The effects of B doping are clear for the obtained lattice parameters. As B doping increases, Si content in the alloy decreases, causing the cell parameter a to increase. This is related to the difference in ionic radii between B (Z = 5) and Si (Z = 14) atoms. The lattice parameter decreases from 2.867 Å for sample B11 (11% atomic weight of B) to 2.864 Å for sample B15.
As mentioned previously, the objective of adding elements such as B to a soft magnetic alloy is to obtain nanocrystalline structures that favour the magnetic behaviour of the alloy. The expected tendency, in the case of this study, would be to obtain smaller-sized crystals for higher concentration of B. According to the XRD results, this tendency is followed. Sample B11, with the smallest percentage in atomic weight of B, has the largest crystal size. As the percentage of B increases through samples B13 and B15, the crystal size obtained by Rietveld refinement decreases. Also, as mentioned in the DSC observations, an increase in B doping reduces the thermal stability of the alloy.
Samples Fe
99Mn
1 and Fe
98Mn
2 show different tendencies than the previous samples. Although the ionic radius of Mn (Z = 25) is slightly smaller than that of Fe (Z = 26), the corresponding cell parameter
a increases with the addition of Mn in the alloy. More specifically, lattice parameter increases from 2.870 Å for Fe
99Mn
1 to 2.871 Å for Fe
98Mn
2. A possible explanation for this tendency would be related to the stability of the valence orbitals of Mn and Fe. Fe has one more valence electron than Mn. Because of this, the atom of Fe will provide more energy to the valence electron in order to reach a higher energy orbital. For this reason, the ionic radius of Fe would be slightly higher, affecting, amongst others, the lattice parameter obtained by Rietveld refinement. The difference in crystal size is higher than those expected due to minor Mn addition. According to the results (
Table 2), the introduction of Mn into the alloy would decrease crystal size and, therefore, improve the magnetic behaviour of the alloy.

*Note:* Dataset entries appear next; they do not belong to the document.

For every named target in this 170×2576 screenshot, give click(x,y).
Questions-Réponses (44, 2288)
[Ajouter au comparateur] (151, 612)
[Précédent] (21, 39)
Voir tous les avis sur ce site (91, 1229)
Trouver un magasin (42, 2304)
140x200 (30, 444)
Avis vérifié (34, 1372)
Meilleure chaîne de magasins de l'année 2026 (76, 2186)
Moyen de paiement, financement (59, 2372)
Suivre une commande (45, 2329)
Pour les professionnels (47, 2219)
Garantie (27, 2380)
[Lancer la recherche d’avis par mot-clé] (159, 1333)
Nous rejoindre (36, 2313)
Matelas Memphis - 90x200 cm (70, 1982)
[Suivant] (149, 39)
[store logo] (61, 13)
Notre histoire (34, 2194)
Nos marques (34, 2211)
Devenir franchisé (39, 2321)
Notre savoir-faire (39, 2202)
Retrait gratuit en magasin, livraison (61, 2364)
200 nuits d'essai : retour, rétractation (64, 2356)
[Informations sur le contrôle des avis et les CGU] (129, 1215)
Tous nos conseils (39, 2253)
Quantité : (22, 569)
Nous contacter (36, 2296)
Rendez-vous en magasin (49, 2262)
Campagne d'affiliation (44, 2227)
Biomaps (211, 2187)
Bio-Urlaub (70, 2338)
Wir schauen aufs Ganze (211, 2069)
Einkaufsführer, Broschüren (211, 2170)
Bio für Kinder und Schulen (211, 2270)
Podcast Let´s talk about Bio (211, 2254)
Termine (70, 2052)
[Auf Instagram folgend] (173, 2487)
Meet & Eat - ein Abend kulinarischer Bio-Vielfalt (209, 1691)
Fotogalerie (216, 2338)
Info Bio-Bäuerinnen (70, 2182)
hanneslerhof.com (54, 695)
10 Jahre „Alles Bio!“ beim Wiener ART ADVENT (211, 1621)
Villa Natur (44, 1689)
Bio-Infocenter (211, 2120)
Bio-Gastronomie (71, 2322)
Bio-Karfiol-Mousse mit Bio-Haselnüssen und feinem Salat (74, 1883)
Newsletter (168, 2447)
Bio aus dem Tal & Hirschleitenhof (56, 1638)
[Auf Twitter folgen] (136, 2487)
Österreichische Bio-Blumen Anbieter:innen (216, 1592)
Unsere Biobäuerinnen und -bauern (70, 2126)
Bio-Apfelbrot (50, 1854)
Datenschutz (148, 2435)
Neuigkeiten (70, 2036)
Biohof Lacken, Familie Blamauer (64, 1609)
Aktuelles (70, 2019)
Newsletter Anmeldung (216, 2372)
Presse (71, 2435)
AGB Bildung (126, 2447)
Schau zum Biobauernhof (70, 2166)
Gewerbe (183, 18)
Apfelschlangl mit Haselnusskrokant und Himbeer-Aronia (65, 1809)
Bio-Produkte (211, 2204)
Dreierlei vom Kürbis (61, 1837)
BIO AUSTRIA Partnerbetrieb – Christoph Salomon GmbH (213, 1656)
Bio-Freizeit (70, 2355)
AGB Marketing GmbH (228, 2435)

Thermal analysis (DSC) on milled samples B9-40, B9, B11, B13, and B15 is presented in
Figure 6. The results clearly show differences between all five samples. The variation of results does not only depend on chemical composition of the alloy but also on the production conditions. Taking into account previous literature of as-milled nanostructured alloys [
2,
16], we will assume that: (a) the broad exothermic processes at low temperature correspond to the internal structural relaxations of the milled powders and (b) the exothermic peaks correspond to the crystal growth peak of the nanocrystalline phase. These peaks define the ideal maximum temperature in which the corresponding alloys can be used. As stated previously, nanocrystalline phases are desired for the applicability of these Fe-based alloys. Therefore, crystal growth is not desired for the use of said Fe-based alloys.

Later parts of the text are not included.